Various concepts of genetics, viz:
(1) One gene one enzyme hypothesis,
(2) Regulation of gene action,
(3) Discovery of DNA as genetic material,
(4) Artificial synthesis of gene, etc., have been discovered with the help of biochemical studies. Bacteria especially E. coli and viruses particularly bacteriophages have been useful in the development of biochemical genetics.
The role of biophysics is also remarkable in the advancement of genetical research. The X-ray diffraction studies of Wilkins proved crucial for the discovery of the molecular structure of DNA.
Modern biophysical equipment’s, such as, electron microscopes and methods such as auto-radiographs (images on photographic emulsions produced by the variable distribution of radioactive material in a specimen) have aided greatly in the studies of chromosomes and genetic material.

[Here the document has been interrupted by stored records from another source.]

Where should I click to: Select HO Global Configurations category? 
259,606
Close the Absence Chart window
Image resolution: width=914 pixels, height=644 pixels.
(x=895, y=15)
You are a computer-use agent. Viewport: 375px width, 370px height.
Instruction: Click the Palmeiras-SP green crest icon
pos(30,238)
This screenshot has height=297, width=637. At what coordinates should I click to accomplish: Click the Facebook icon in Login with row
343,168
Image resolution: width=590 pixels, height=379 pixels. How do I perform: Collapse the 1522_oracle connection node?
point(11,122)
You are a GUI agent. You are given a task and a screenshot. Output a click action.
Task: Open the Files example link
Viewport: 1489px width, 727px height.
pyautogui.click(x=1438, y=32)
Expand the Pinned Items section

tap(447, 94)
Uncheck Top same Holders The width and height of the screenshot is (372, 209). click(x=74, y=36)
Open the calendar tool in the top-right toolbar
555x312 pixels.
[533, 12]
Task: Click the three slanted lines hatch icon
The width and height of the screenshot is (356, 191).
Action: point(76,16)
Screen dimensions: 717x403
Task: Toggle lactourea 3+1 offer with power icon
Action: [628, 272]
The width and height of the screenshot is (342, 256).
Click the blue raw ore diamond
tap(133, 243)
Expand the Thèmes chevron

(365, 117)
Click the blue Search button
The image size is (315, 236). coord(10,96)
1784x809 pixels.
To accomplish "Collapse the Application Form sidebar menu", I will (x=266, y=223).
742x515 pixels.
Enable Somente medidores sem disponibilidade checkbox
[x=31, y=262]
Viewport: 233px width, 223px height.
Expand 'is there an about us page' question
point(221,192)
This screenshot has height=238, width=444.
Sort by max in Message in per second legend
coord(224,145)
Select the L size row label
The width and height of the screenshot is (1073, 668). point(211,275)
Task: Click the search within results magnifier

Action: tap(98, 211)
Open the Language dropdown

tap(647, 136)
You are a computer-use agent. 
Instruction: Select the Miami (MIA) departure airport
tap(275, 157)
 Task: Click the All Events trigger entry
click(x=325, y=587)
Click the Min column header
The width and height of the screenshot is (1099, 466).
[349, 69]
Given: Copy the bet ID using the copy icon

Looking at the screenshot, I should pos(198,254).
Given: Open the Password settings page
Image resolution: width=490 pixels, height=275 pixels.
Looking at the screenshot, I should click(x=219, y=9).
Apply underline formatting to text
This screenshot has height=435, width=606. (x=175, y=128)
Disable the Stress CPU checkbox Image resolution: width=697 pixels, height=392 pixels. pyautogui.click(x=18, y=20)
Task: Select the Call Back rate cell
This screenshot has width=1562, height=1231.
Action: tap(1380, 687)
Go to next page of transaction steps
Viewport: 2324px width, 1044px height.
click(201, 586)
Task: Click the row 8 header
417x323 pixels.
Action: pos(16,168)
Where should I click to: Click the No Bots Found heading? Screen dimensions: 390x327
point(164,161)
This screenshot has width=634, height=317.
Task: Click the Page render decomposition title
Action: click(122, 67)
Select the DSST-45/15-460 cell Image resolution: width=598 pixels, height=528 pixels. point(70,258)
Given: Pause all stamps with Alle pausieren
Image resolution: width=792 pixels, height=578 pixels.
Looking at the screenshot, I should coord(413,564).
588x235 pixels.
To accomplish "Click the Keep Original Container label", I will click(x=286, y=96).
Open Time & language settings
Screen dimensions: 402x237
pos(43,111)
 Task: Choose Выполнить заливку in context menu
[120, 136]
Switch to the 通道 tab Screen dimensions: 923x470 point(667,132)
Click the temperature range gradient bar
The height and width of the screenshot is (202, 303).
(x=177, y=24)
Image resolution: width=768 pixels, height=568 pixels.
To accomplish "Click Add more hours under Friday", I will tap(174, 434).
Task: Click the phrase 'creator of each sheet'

Statistics has helped in developing the field of quantitative genetics. The concept of polygenic inheritance is now one of the most important principles of genetics. This concept has been strengthened greatly by the use of statistical methods. Fisher (1918) in England and Wright (1921) in United States provided a mathematical basis for the genetic interpretation of quantitative or polygenic characters.
Statistical tests are used as tools for testing the significance of differences between observed and expected frequencies (x2 test) and in testing the differences between sample mean and population mean (t test and z test) as well as among various treatment means (F test).
Hardy, an English mathematician and Weinberg, a Cerman physician independently discovered a principle concerned with the frequencies of genes'(alleles) in a population. This has led to the development of the concept of population genetics (Hardy-Weinberg law).